Spagna, Paesi Baschi

19 marzo 2018

La vita non accade per idee. Io tuttavia per capirla, o forse per domarne l’irruenza, ho sempre fatto ricorso alle idee, al loro potere di chiarire, dividere, esemplificare, sintetizzare. Ciò non toglie che esista sempre un divario fra il come le idee viaggiano, e vengono espresse, e come la vita s’incarna.

Forse questo è lo spazio dei filosofi e, con meno agio, di alcuni romanzieri.

Da poco ho finito Patria di Fernando Aramburu (Guanda 2017) e questo romanzo, che dietro ha sicuramente tante idee, è un romanzo di persone, dei loro gesti, delle cose che mangiano, degli oggetti che toccano, del clima in cui vivono, dei vestiti che indossano.

Era da tanto tempo che non leggevo un libro tanto potente su un fenomeno devastante come è stato il terrorismo basco dell’ETA, o come potrebbero essere i nostri anni di piombo, senza incappare in riflessioni da parte dell’autore, in spiegazioni storiche o ideologiche. È un romanzo nel senso più puro del termine, racconta delle vite. Non le giudica, non le spiega, le rappresenta. Vite di terroristi, vite di vittime, vite di un paesino dove il nazionalismo basco era l’unica religione, dove la pressione sociale e l’omertà erano il collante, dove il male si poteva compiere in nome del bene, in una confusione che lasciava poco spazio per il pensiero libero e critico e moltissimo, invece, al fanatismo.

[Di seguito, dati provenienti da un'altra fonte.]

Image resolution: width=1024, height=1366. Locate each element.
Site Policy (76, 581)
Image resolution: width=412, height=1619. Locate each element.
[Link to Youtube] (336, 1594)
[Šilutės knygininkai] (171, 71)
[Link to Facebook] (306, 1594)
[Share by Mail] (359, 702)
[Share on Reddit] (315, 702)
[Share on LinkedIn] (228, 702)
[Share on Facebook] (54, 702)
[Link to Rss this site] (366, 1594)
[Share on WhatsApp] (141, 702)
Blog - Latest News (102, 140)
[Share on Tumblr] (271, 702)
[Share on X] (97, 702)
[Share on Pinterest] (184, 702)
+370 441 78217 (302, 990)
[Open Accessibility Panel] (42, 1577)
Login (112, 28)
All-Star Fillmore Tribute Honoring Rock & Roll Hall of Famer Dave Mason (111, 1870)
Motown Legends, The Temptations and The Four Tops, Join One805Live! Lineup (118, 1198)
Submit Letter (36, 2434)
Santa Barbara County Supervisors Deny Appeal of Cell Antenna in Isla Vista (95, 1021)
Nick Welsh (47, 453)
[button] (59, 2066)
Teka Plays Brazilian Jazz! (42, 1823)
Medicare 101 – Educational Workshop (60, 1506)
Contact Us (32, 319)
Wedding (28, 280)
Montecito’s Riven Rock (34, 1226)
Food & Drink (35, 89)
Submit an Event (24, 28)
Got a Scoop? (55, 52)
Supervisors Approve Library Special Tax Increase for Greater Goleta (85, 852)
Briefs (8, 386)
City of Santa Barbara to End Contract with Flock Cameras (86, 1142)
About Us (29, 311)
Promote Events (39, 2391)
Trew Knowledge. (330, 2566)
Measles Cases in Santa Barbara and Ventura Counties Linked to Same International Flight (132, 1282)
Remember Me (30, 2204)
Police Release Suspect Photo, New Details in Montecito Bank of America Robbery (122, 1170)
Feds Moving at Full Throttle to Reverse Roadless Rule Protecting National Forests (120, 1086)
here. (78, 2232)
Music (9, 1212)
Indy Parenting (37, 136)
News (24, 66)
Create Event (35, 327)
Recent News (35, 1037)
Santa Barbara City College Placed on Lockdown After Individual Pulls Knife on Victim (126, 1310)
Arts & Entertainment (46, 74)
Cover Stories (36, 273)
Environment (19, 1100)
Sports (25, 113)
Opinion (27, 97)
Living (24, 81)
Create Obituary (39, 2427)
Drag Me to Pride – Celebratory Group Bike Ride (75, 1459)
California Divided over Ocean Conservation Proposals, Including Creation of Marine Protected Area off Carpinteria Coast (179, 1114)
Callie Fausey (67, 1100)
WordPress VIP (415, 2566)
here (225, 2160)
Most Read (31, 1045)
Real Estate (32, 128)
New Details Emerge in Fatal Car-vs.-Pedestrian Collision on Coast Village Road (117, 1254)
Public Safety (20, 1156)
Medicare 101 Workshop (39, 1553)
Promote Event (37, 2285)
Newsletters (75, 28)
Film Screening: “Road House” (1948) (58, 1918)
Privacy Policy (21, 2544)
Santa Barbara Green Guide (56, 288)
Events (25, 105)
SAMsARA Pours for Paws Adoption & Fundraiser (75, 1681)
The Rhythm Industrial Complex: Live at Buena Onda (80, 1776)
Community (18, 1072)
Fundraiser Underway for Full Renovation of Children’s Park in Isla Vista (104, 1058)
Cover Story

Ma questa è la mia sintesi, una sintesi di idee.

Nel libro troverete persone, pasti, quotidianità, ripicche familiari e gesti di sterminato affetto. E siccome è un magnifico romanzo, avrete l’impressione di aver vissuto tutto quanto vi racconta, di essere stati in quei posti, di aver mangiato quei churros e quelle polpette di baccalà, di aver cantato quelle canzoni nazionaliste, di aver attraversato quelle piazze con la paura che qualcuno vi colpisca alle spalle.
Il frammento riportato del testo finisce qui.